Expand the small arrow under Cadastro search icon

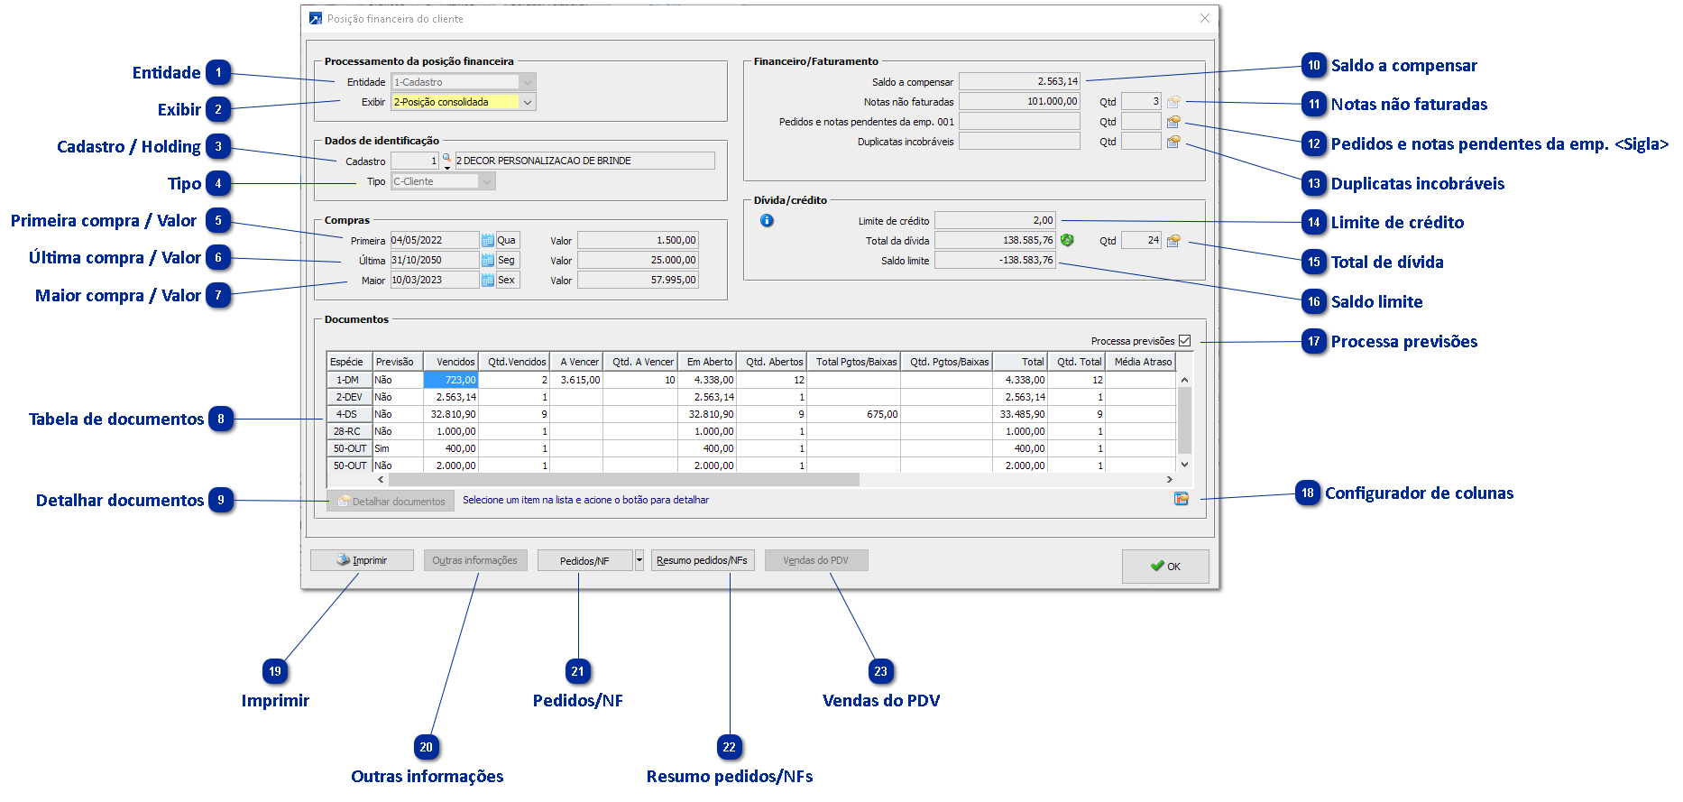pyautogui.click(x=447, y=168)
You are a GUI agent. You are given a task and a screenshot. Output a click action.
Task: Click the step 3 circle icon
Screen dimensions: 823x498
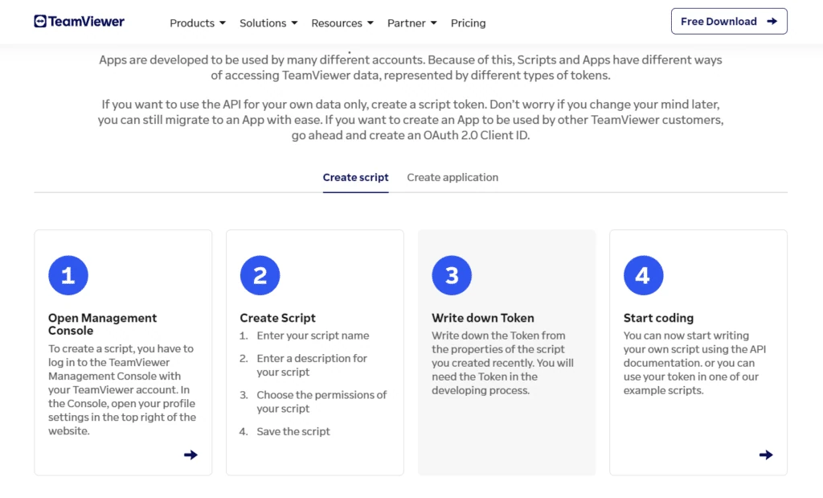coord(452,275)
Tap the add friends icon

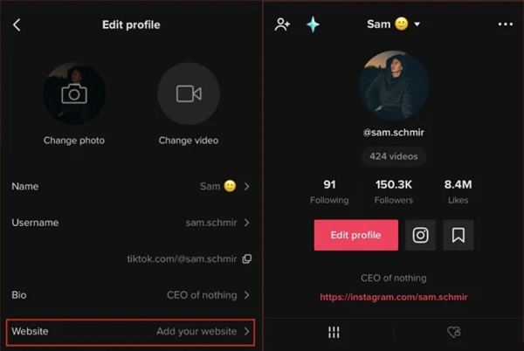pos(282,24)
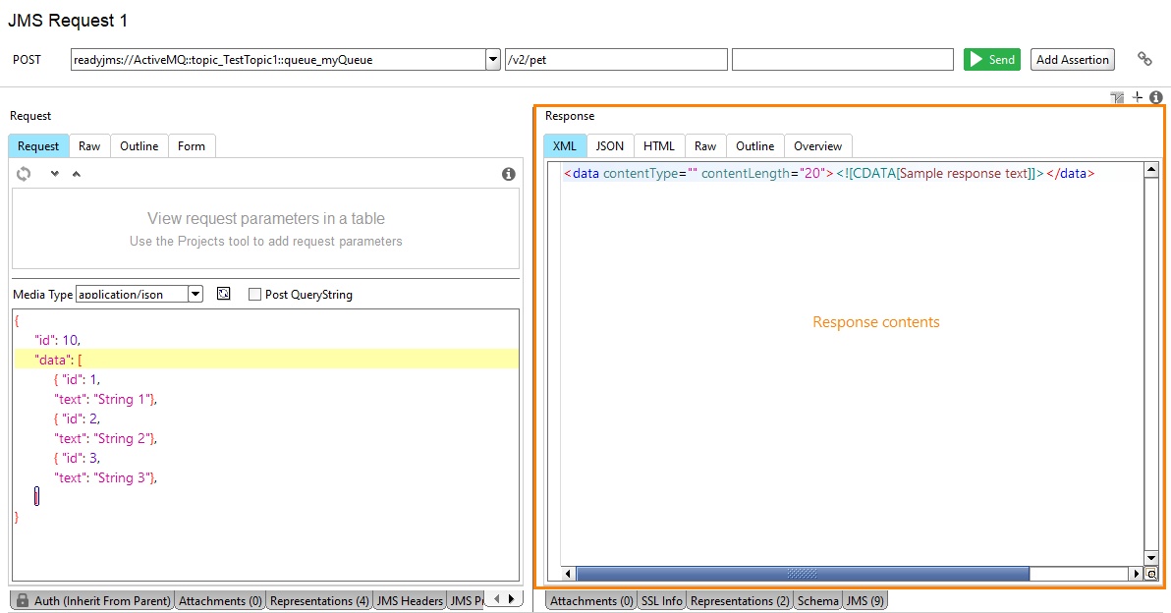Click the link icon beside Add Assertion
1171x613 pixels.
click(x=1143, y=59)
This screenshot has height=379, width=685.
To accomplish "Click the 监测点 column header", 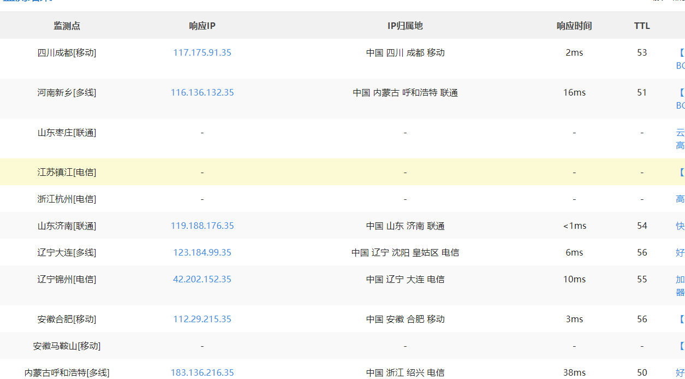I will point(67,26).
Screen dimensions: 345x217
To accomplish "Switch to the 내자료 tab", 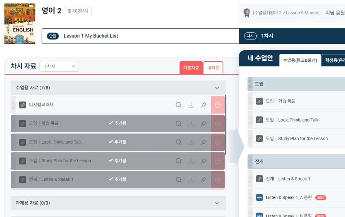I will coord(213,68).
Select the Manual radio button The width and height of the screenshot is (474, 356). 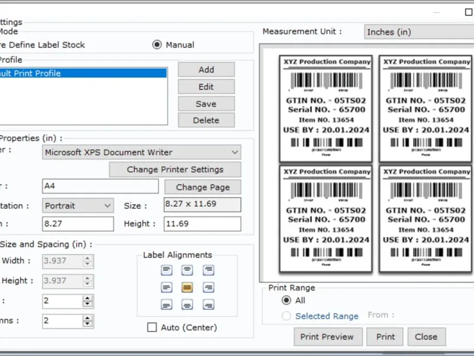[157, 45]
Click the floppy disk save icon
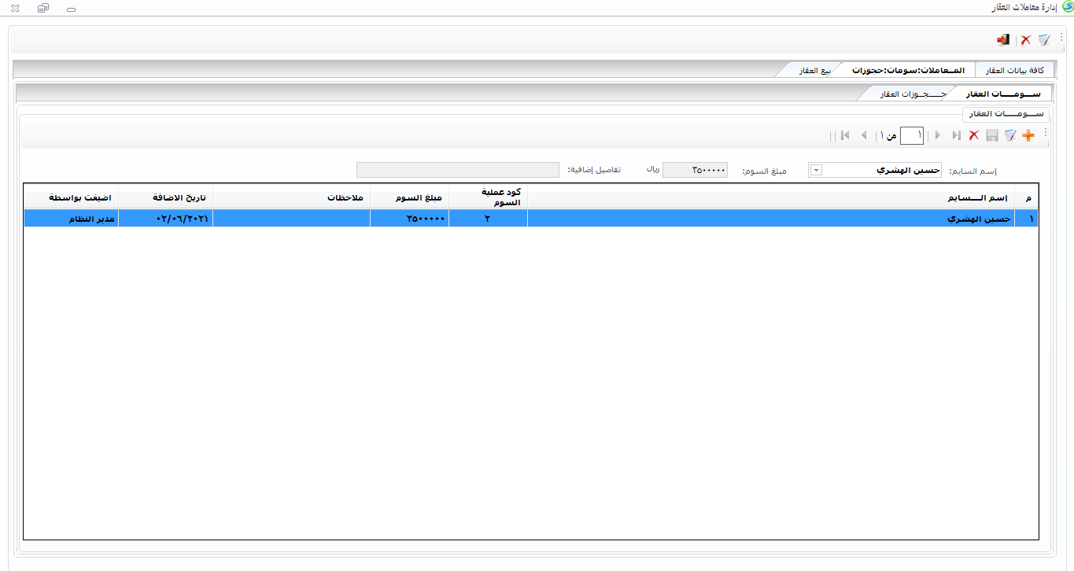This screenshot has width=1074, height=571. (x=992, y=136)
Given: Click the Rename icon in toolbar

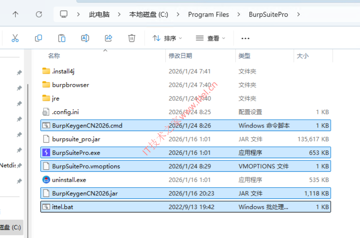Looking at the screenshot, I should pyautogui.click(x=85, y=38).
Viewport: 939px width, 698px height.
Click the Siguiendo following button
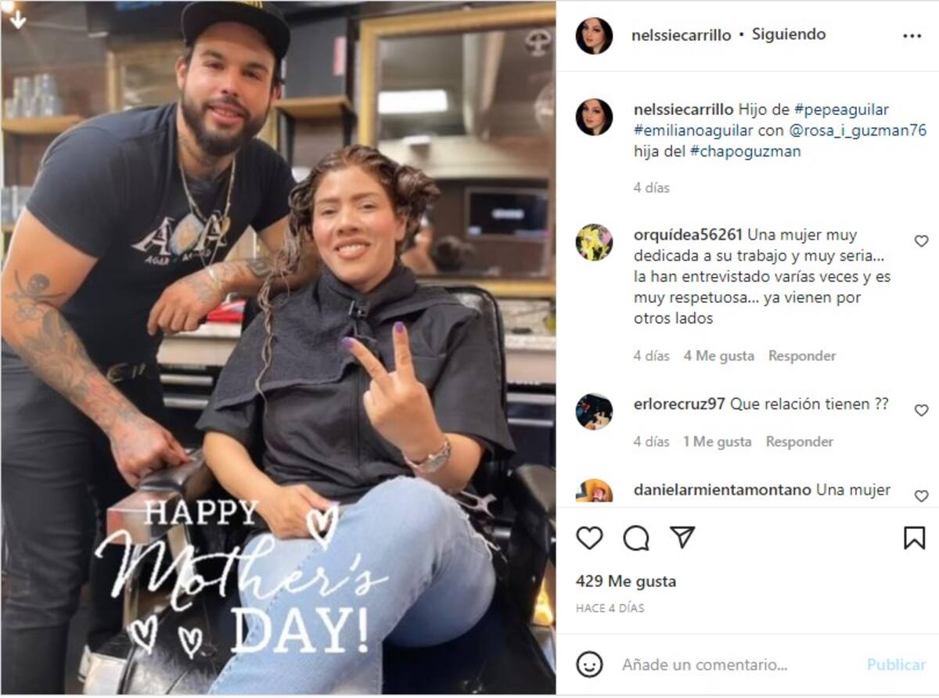tap(789, 34)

--- --- ---

**ACTION ITEM**
Lines from the one containing "Viewport: 939px width, 698px height." through the end of the material above must be reproduced exactly; pictures must not be.

**ANSWER FOR THIS EXERCISE**
Viewport: 939px width, 698px height.
Click the Siguiendo following button
tap(789, 34)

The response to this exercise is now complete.